→ **What is being asked**
Transcribe the records from their beginning through the line containing "Catalogue (127, 2378)", including that line. Leave the pictures out of the transcription.
--- START OF Records to use ---
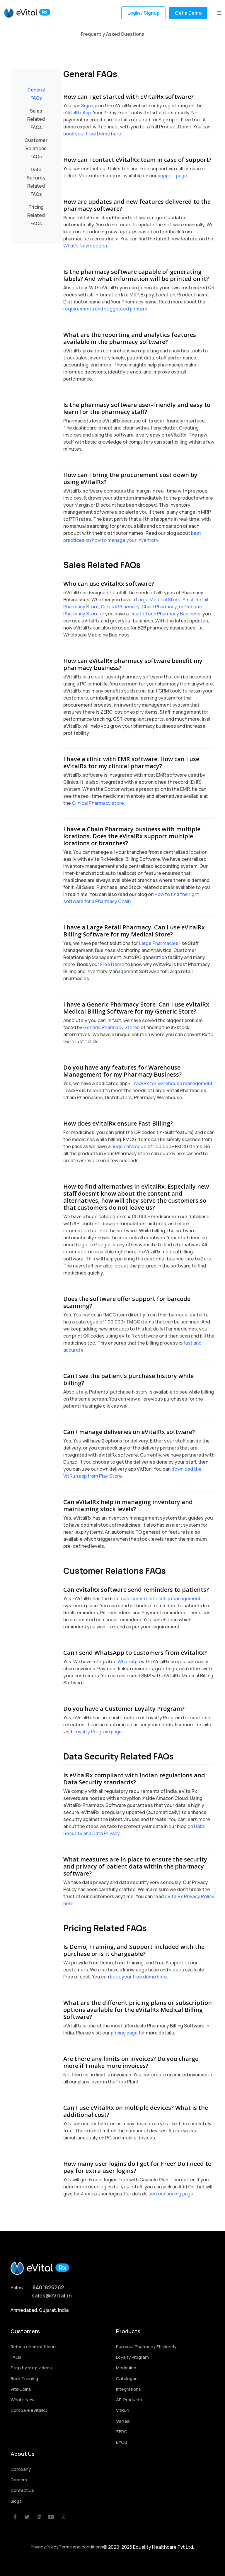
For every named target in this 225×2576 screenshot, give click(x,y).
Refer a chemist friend (33, 2346)
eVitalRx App (77, 112)
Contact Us (22, 2490)
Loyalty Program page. (98, 1731)
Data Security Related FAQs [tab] (36, 181)
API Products (129, 2400)
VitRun (122, 2410)
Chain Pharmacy (159, 606)
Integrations (128, 2389)
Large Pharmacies (158, 943)
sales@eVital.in (52, 2295)
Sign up (88, 105)
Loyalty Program (132, 2357)
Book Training (24, 2378)
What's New (23, 2400)
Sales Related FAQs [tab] (36, 119)
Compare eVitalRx (29, 2410)
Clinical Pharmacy (120, 606)
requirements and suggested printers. (106, 309)
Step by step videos (31, 2368)
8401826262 (48, 2287)
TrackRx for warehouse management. (172, 1083)
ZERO (121, 2432)
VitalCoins (21, 2389)
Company (21, 2469)
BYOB (121, 2442)
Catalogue (127, 2378)
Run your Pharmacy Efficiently (146, 2346)
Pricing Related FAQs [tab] (36, 215)
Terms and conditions (81, 2547)
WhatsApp (128, 1661)
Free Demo (112, 964)
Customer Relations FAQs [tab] (36, 148)
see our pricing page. (172, 2193)
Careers (19, 2480)
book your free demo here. (139, 1976)
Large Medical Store (158, 599)
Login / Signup (143, 13)
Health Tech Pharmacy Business (164, 613)
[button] (219, 13)
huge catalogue (128, 1146)
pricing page (124, 2032)
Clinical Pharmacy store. (98, 803)
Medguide (126, 2368)
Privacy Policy (45, 2547)
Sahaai (123, 2421)
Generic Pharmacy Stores (111, 1027)
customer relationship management (161, 1598)
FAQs (16, 2357)
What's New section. (85, 245)
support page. (173, 175)
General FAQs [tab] (36, 93)
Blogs (16, 2501)
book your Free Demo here (92, 133)
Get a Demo (188, 13)
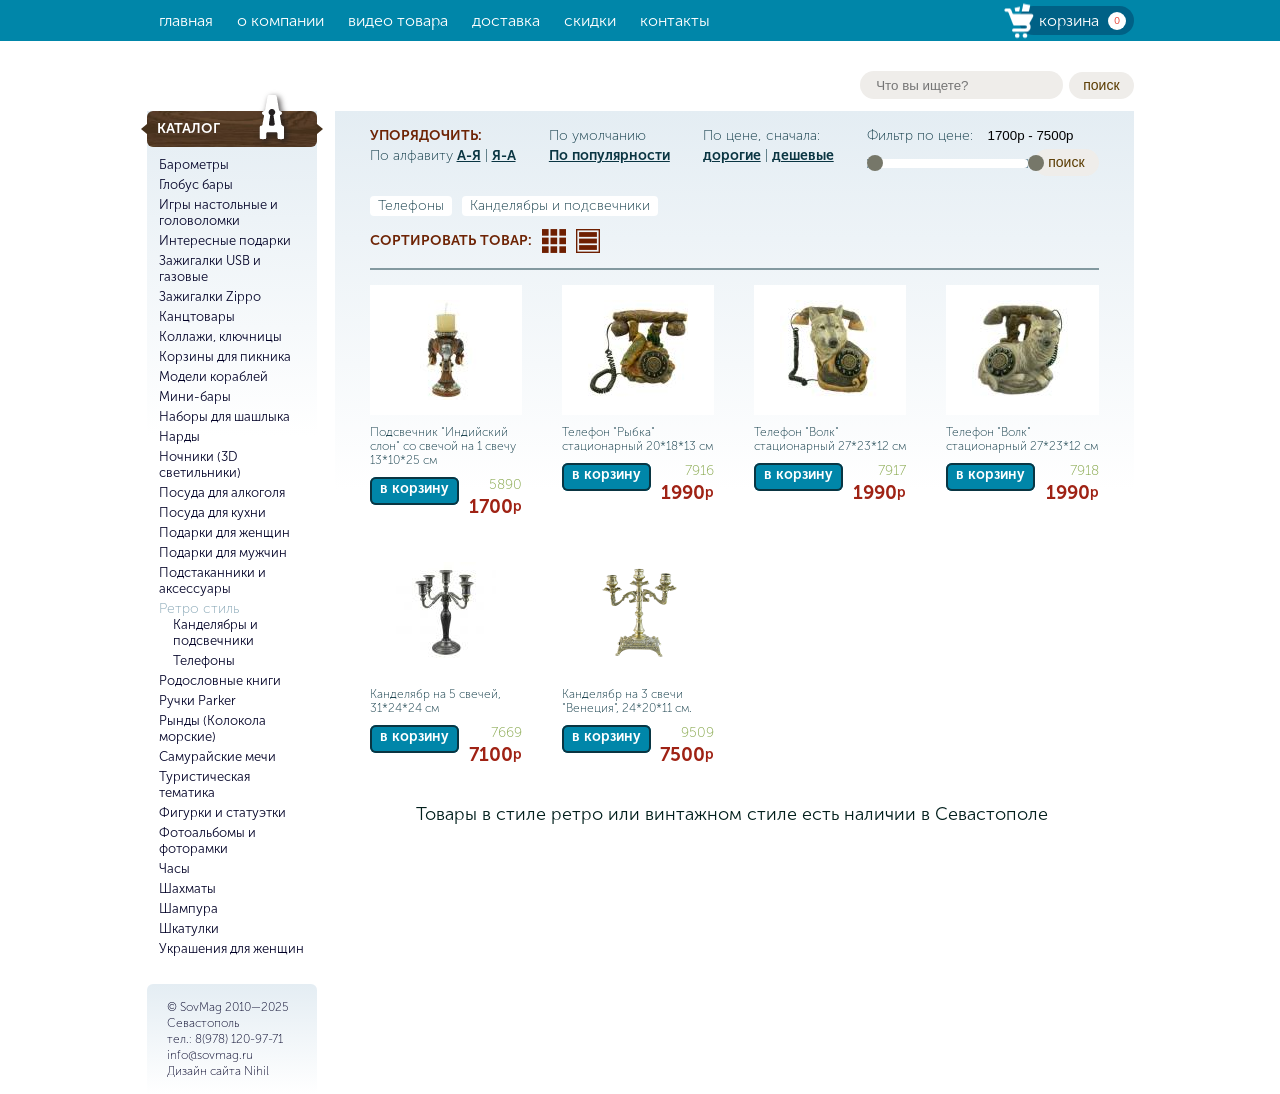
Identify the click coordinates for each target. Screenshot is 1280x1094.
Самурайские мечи (217, 756)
--- END OF Records to use ---
→ **Reply to the exercise**
For every named target in this 225×2576 screenshot, give click(x,y).
Refer a chemist friend (33, 2346)
eVitalRx App (77, 112)
Contact Us (22, 2490)
Loyalty Program page. (98, 1731)
Data Security Related FAQs [tab] (36, 181)
API Products (129, 2400)
VitRun (122, 2410)
Chain Pharmacy (159, 606)
Integrations (128, 2389)
Large Pharmacies (158, 943)
sales@eVital.in (52, 2295)
Sign up (88, 105)
Loyalty Program (132, 2357)
Book Training (24, 2378)
What's New (23, 2400)
Sales Related FAQs [tab] (36, 119)
Compare eVitalRx (29, 2410)
Clinical Pharmacy (120, 606)
requirements and suggested printers. (106, 309)
Step by step videos (31, 2368)
8401826262 (48, 2287)
TrackRx for warehouse management. (172, 1083)
ZERO (121, 2432)
VitalCoins (21, 2389)
Company (21, 2469)
BYOB (121, 2442)
Catalogue (127, 2378)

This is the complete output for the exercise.